The girl—Iris—saw them and waved. She double-bounced on the trampoline, her ponytail flying, then took a final leap off the side and landed on the springy stuff with her legs spread and her knees flexed. “Sha! Who you got there?”
“This is Luke Ellis,” Kalisha said. “New this morning.”
“Hey, Luke.” Iris walked over and offered her hand. She was a skinny girl, taller than Kalisha by a couple of inches. She had a pleasant, pretty face, her cheeks and forehead shiny with what Luke supposed was a mixture of sweat and bug-dope. “Iris Stanhope.”
Luke shook with her, aware that the bugs—minges were what they were called in Minnesota, he had no idea what they were called here—had begun to sample him. “Not pleased to be here, but I guess pleased to meet you.”
“I’m from Abilene, Texas. What about you?”
“Minneapolis. That’s in—”
“I know where it is,” Iris said. “Land of a billion lakes, or some shit like that.”

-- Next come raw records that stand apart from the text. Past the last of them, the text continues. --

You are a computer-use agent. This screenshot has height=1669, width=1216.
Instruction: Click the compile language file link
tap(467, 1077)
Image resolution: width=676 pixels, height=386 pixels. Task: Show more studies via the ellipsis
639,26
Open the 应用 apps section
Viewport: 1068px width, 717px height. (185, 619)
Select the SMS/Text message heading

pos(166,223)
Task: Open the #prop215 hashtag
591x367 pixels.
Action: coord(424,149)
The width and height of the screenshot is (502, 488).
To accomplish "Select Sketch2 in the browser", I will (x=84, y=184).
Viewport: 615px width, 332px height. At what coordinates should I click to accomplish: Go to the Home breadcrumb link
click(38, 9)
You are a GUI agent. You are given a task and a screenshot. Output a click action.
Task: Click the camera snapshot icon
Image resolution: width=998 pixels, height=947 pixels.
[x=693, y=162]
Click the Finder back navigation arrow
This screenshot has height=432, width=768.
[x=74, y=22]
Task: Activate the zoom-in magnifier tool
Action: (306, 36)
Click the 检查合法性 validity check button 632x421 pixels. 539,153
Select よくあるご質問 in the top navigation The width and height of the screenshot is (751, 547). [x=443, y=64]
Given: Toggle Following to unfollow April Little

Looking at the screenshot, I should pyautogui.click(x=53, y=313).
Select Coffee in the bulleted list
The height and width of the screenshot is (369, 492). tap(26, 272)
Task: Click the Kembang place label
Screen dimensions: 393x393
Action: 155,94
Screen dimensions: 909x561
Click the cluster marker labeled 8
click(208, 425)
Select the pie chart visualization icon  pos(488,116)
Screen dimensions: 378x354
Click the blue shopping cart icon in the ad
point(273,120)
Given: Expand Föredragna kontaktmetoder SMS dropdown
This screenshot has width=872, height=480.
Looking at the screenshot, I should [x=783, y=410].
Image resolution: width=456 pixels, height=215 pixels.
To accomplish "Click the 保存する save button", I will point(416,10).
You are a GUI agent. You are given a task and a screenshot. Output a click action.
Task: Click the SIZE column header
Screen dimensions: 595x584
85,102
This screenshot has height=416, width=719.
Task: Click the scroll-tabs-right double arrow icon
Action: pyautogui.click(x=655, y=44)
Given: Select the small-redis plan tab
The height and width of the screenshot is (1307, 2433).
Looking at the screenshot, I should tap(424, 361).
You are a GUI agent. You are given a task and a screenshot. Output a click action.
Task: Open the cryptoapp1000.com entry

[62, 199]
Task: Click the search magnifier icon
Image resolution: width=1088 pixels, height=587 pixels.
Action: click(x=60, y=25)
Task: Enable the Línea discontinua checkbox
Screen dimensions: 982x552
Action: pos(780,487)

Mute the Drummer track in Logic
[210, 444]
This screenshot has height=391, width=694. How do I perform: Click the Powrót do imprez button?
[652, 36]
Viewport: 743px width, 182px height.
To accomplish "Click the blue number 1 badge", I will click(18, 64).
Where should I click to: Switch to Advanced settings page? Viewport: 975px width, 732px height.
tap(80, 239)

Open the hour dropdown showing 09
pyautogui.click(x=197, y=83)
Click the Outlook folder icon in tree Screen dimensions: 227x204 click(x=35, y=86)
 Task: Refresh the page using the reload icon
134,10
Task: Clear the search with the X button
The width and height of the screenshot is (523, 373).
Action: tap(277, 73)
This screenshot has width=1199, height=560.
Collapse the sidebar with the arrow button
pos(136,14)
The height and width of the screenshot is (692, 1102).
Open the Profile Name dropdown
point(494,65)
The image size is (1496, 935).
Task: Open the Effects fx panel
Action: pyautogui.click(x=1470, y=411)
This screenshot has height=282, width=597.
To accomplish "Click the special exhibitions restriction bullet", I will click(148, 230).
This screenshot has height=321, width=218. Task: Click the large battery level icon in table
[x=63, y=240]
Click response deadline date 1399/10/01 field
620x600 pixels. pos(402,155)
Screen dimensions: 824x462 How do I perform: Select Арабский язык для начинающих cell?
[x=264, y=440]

“George!” Kalisha shouted. “Where’s your manners, young man? Come on over here!”
“Sure, but wait. This is important.” George toed the foul line at the edge of the blacktop, held the basketball to his chest, and began speaking in a low, tension-filled voice. “Okay, folks, after seven hard-fought games, this is what it comes down to. Double overtime, Wizards trail the Celtics by one point, and George Iles, just in off the bench, has a chance to win this thing from the foul line. If he makes one, the Wizards tie it up yet again. If he makes both, he’ll go down in history, probably get his picture in the Basketball Hall of Fame, maybe win a Tesla convertible—”
“That would have to be a custom job,” Luke said. “Tesla doesn’t make a convertible, at least not yet.”
George paid no attention. “Nobody ever expected Iles to be in this position, least of all Iles. An eerie silence has fallen over the Capital One Arena . . .”
“And then somebody farts!” Iris shouted. She put her tongue between her lips and blew a long, bubbly honk. “A real trumpet blast! Smelly, too!”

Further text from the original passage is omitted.